# Leasing a horse?



## brookelovesparelli (Jan 21, 2009)

I would love to know the answer of this as well. As im trying to talk my mum into this as well. So it would be great to have some of this info, so when she says were did you get this info from, i can say the horse forum. So Please help both of us.


----------



## english_rider144 (Sep 12, 2008)

Well I'm free leasing my guy for 4 months. After that is up I'll be paying $100 a month but I'm going to buy him out so I'll be paying $300 a month. His sale price is $1400.

The money is for food, care. If its an on site lease it pays for the horses expenses. Such as food, worming, vet/farrier. Most places will charge $100 to $300 a month for a lease.


----------



## veganchick (Mar 4, 2009)

$100 a month is nearly as bad as I was thinking! I found some stables that will cover everything, and that is how much you pay. If that was the case, it would cost less than my lessons!  Thanks!


----------



## Skyhuntress (Sep 9, 2008)

It really depends on the type of lease and the quality of horse that you are leasing.

A free lease generally means that the lessee won't pay the lessor anything, however they care for the upkeep of the horse (board, feet, minor vet bills) and have unlimited access to the horse. 

A half lease means that the lessee is riding the horse 2-3 times a week. Generally, around here, the price is 1/2 of the board + 1/2 of farrier and vet, so it works out to be about $250 or so a month.
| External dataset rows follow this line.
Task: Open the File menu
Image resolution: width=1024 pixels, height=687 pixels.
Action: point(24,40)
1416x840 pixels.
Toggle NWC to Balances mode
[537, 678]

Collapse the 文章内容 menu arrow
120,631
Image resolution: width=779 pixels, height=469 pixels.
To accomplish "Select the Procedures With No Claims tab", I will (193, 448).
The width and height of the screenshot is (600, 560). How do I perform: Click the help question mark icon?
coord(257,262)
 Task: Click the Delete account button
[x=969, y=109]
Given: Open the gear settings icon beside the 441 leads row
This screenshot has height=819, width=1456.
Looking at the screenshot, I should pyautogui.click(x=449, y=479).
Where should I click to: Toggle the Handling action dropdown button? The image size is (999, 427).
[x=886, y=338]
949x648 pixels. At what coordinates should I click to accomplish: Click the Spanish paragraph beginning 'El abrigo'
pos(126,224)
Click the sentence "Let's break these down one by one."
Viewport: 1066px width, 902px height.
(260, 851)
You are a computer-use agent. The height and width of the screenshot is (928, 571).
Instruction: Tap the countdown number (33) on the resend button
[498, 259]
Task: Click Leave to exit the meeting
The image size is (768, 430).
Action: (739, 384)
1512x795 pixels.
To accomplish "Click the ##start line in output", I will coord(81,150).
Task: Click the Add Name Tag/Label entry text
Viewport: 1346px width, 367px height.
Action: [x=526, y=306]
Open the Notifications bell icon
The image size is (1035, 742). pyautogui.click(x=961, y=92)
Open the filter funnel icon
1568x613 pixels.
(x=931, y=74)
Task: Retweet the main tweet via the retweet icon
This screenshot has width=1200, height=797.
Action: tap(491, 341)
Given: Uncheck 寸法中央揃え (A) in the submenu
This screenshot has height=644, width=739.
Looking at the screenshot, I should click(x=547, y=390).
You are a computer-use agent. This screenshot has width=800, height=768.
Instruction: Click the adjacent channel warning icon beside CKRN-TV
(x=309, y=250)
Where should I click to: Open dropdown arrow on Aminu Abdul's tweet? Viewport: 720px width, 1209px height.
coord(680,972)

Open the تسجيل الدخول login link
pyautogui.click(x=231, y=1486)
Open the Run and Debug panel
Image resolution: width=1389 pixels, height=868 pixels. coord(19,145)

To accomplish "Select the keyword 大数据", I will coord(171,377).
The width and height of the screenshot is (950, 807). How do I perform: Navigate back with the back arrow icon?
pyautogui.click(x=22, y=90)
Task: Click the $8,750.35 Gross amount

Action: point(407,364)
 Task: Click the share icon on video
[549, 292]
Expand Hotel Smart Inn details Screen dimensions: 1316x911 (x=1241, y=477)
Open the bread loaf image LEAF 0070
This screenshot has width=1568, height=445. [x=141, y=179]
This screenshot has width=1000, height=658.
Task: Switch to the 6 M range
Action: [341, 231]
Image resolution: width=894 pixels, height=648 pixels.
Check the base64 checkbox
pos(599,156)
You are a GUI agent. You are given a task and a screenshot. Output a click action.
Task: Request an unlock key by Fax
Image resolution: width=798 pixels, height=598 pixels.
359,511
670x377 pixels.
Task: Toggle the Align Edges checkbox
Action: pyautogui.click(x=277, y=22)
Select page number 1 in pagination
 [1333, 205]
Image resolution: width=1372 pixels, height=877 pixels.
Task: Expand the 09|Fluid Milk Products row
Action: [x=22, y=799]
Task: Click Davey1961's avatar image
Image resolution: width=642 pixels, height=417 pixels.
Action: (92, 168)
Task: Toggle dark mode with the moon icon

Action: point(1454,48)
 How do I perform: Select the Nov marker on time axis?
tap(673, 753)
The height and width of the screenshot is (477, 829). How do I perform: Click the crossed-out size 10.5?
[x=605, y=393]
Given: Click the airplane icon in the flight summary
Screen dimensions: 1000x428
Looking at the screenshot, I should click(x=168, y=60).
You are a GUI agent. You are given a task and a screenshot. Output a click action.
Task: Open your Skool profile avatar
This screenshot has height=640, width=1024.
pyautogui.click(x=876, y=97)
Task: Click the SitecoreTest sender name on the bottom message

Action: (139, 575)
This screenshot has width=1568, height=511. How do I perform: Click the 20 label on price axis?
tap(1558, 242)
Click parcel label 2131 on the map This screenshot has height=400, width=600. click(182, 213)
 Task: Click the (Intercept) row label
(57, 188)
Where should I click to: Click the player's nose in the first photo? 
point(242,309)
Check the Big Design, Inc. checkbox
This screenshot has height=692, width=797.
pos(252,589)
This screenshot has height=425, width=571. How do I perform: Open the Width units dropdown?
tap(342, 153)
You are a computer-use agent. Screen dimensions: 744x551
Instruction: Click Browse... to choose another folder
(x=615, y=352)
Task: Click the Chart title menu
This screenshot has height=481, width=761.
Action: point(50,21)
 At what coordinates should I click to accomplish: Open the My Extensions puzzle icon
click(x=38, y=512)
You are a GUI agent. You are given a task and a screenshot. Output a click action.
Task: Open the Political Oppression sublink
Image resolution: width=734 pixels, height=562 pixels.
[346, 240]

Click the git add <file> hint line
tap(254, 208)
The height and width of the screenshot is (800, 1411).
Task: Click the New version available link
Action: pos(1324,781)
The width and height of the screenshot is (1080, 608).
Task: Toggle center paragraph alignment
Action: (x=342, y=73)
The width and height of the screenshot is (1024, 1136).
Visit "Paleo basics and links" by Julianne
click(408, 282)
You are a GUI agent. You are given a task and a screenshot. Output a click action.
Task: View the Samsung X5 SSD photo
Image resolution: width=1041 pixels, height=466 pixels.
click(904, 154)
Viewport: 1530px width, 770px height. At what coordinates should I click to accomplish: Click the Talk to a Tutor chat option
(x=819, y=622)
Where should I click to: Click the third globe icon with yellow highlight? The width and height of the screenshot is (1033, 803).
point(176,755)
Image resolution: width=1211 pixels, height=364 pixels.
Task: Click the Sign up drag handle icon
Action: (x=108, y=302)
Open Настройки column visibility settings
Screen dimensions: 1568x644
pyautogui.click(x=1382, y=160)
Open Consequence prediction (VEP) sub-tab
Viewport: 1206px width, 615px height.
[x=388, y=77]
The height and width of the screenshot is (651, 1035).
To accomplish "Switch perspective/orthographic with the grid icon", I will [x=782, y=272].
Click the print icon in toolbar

Full lease means that the lessee has the right to ride the horse whenever they want-the owner is not usually part of riding the horse. They pay for the upkeep of the horse (board, ect) AND pay a fee to the owner of the horse for the priveledge of leasing. (this can run anywhere from $400++ a month)
I know that in the hunters, they usually charge about 15-20% of the horse's worth for the year + price of board-so you can easily be paying $1500 a month to lease a good school horse/competition horse.


----------



## ~*~anebel~*~ (Aug 21, 2008)

I agree with Skyhuntress. The cost of leasing depends, generally, on three variables. The type of lease (1/4, 1/2, full, free, etc..), where the horse is boarded (board rates ban be anywhere from $150-$1500 a month), and what type of horse you are leasing (schoolmaster, or just a horse that needs exercise).
My family is leasing a horse right now in a "free" lease. Basically the owners have sent us the horse, in trust that it will be well taken care of, and have allowed us to board him where we like, and we pay for all upkeep as if he was our own horse. Signing legal documents and show forms are the only things we really need the owner for.
We have also had experiences with 1/2 leases. Generally people who will 1/2 lease out their horse just want someone to come and exercise it, so there is no fee involved with the owner, just half the board and upkeep expenses (vet, farrier, etc..) good luck!


----------



## claireauriga (Jun 24, 2008)

There are many options out there. At the stables where I ride, there is the option to lease some of the lesson horses. You are basically charged for their care as if you owned the horse and was boarding it there.

For a beginner rider on one of the lovely old lesson horses, you'd take the horse on working livery. That would mean that the horse was used in lessons, but otherwise they would be yours to ride. The cost was, last summer, £29/week plus farrier and worming bills. As a comparison, full livery (box stall, horse is yours alone to ride) would be £110/week plus farrier and so on.


----------



## centrestableswendy (Dec 21, 2008)

I share board(half lease) the OTTB I ride from my trainer. I pay $125/month, and that includes 3-4 days riding a week, plus she throws in a lesson or two each week. I give her extra each month to help with farrier, vet, supplements, etc, so I usually pay around $150-$200/month. It all depends on the place and the owner. For me, I responded to a local classified online, and went to meet trainer and horse. We are now very close friends, and that has given me many more opportunities as far as riding time and what I can do with her horse. Make sure you spend time talking to the owner and getting to know them. I've heard of people leasing from someone, and it turned into a total disaster because the people weren't compatible. Good luck!


----------



## mls (Nov 28, 2006)

Every lease situation is different.

At our barn we lease for the cost of board. Owners still pick up the vet and farrier expenses.


----------



## morganshow11 (Dec 19, 2008)

Usually under $500. It actually depends on how much the horse is worth(even if not for sale.) I myself have never leased a horse because, if i build a strong, steady relationship with the horse it will not be very easy to part for me, nor the horse.


----------



## veganchick (Mar 4, 2009)

A few years ago I was asked to half lease a pony, I think 11 hands high, but I couldn't cuz I knew I would get WAY TOO attached and then I would outgrow him. What is ur opinion on leasing a horse too big for you? I mean one that I would grow into.... I'm 5' 1" and I was thinking a horse around 15hh.... bad idea?


----------



## wild_spot (Jan 30, 2008)

I agree that it depends onthe type of lease. I leased my first pony, and I paid for half the agistment ($18pw I think) and thats all. Pretty good deal, It was a full lease without the full price. 

Recently I had a brumby on a free lease. It was as if I owned him. He agisted at my place and I paid for farrier, vet, chiro, etc and used all my own tack on him. Nice, simple, clean cut arrangement. I actually kinda miss him now :]


----------